(Dataset excerpts)

────────

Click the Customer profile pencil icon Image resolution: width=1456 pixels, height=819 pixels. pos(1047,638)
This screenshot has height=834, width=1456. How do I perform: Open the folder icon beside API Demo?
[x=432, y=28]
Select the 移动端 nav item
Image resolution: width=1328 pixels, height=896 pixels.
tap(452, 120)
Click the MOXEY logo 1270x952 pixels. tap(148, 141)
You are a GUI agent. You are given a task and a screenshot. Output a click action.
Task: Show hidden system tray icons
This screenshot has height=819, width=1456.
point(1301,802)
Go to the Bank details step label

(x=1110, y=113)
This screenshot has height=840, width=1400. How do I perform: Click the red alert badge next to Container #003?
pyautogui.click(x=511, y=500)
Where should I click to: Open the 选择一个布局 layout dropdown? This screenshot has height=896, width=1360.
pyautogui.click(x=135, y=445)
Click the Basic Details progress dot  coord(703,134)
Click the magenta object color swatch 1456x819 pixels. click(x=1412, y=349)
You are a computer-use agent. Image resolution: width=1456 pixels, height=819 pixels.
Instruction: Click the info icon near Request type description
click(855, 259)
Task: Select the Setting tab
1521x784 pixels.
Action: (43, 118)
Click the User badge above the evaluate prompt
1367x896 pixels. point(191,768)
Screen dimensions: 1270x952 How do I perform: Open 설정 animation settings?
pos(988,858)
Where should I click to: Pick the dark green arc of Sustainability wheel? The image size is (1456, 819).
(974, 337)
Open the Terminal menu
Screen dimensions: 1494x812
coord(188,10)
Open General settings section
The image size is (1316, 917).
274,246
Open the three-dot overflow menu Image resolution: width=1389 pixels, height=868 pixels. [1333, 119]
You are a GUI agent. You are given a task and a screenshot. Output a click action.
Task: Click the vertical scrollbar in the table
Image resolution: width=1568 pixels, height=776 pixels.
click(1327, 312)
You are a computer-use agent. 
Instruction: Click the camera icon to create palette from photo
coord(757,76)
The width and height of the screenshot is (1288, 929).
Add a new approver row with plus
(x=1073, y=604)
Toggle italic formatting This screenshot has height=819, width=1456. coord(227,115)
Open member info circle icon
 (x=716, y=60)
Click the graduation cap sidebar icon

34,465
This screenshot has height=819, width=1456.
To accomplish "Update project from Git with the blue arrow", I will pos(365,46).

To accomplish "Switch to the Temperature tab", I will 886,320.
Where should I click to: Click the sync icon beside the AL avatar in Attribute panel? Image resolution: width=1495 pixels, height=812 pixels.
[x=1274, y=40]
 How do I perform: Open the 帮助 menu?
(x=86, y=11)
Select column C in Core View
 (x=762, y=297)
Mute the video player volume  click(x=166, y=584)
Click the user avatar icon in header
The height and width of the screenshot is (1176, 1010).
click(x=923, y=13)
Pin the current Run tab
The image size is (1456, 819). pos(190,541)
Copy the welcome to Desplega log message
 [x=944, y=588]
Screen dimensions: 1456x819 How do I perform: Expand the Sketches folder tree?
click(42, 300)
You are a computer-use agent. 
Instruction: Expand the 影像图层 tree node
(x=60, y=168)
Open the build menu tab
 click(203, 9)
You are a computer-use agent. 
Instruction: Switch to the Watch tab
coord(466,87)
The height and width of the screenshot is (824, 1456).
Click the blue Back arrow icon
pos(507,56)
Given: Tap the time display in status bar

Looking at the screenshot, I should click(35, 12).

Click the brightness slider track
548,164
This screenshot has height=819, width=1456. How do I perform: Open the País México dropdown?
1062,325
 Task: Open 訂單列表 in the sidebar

────────

Please give all of the entries again, exactly as written.

Click the Customer profile pencil icon Image resolution: width=1456 pixels, height=819 pixels. pos(1047,638)
This screenshot has height=834, width=1456. How do I perform: Open the folder icon beside API Demo?
[x=432, y=28]
Select the 移动端 nav item
Image resolution: width=1328 pixels, height=896 pixels.
tap(452, 120)
Click the MOXEY logo 1270x952 pixels. tap(148, 141)
You are a GUI agent. You are given a task and a screenshot. Output a click action.
Task: Show hidden system tray icons
This screenshot has height=819, width=1456.
point(1301,802)
Go to the Bank details step label

(x=1110, y=113)
This screenshot has height=840, width=1400. How do I perform: Click the red alert badge next to Container #003?
pyautogui.click(x=511, y=500)
Where should I click to: Open the 选择一个布局 layout dropdown? This screenshot has height=896, width=1360.
pyautogui.click(x=135, y=445)
Click the Basic Details progress dot  coord(703,134)
Click the magenta object color swatch 1456x819 pixels. click(x=1412, y=349)
You are a computer-use agent. Image resolution: width=1456 pixels, height=819 pixels.
Instruction: Click the info icon near Request type description
click(855, 259)
Task: Select the Setting tab
1521x784 pixels.
Action: (43, 118)
Click the User badge above the evaluate prompt
1367x896 pixels. point(191,768)
Screen dimensions: 1270x952 How do I perform: Open 설정 animation settings?
pos(988,858)
Where should I click to: Pick the dark green arc of Sustainability wheel? The image size is (1456, 819).
(974, 337)
Open the Terminal menu
Screen dimensions: 1494x812
coord(188,10)
Open General settings section
The image size is (1316, 917).
274,246
Open the three-dot overflow menu Image resolution: width=1389 pixels, height=868 pixels. [1333, 119]
You are a GUI agent. You are given a task and a screenshot. Output a click action.
Task: Click the vertical scrollbar in the table
Image resolution: width=1568 pixels, height=776 pixels.
click(1327, 312)
You are a computer-use agent. 
Instruction: Click the camera icon to create palette from photo
coord(757,76)
The width and height of the screenshot is (1288, 929).
Add a new approver row with plus
(x=1073, y=604)
Toggle italic formatting This screenshot has height=819, width=1456. coord(227,115)
Open member info circle icon
 (x=716, y=60)
Click the graduation cap sidebar icon

34,465
This screenshot has height=819, width=1456.
To accomplish "Update project from Git with the blue arrow", I will pos(365,46).

To accomplish "Switch to the Temperature tab", I will 886,320.
Where should I click to: Click the sync icon beside the AL avatar in Attribute panel? Image resolution: width=1495 pixels, height=812 pixels.
[x=1274, y=40]
 How do I perform: Open the 帮助 menu?
(x=86, y=11)
Select column C in Core View
 (x=762, y=297)
Mute the video player volume  click(x=166, y=584)
Click the user avatar icon in header
The height and width of the screenshot is (1176, 1010).
click(x=923, y=13)
Pin the current Run tab
The image size is (1456, 819). pos(190,541)
Copy the welcome to Desplega log message
 [x=944, y=588]
Screen dimensions: 1456x819 How do I perform: Expand the Sketches folder tree?
click(42, 300)
You are a computer-use agent. 
Instruction: Expand the 影像图层 tree node
(x=60, y=168)
Open the build menu tab
 click(203, 9)
You are a computer-use agent. 
Instruction: Switch to the Watch tab
coord(466,87)
The height and width of the screenshot is (824, 1456).
Click the blue Back arrow icon
pos(507,56)
Given: Tap the time display in status bar

Looking at the screenshot, I should click(35, 12).

Click the brightness slider track
548,164
This screenshot has height=819, width=1456. How do I perform: Open the País México dropdown?
1062,325
 Task: Open 訂單列表 in the sidebar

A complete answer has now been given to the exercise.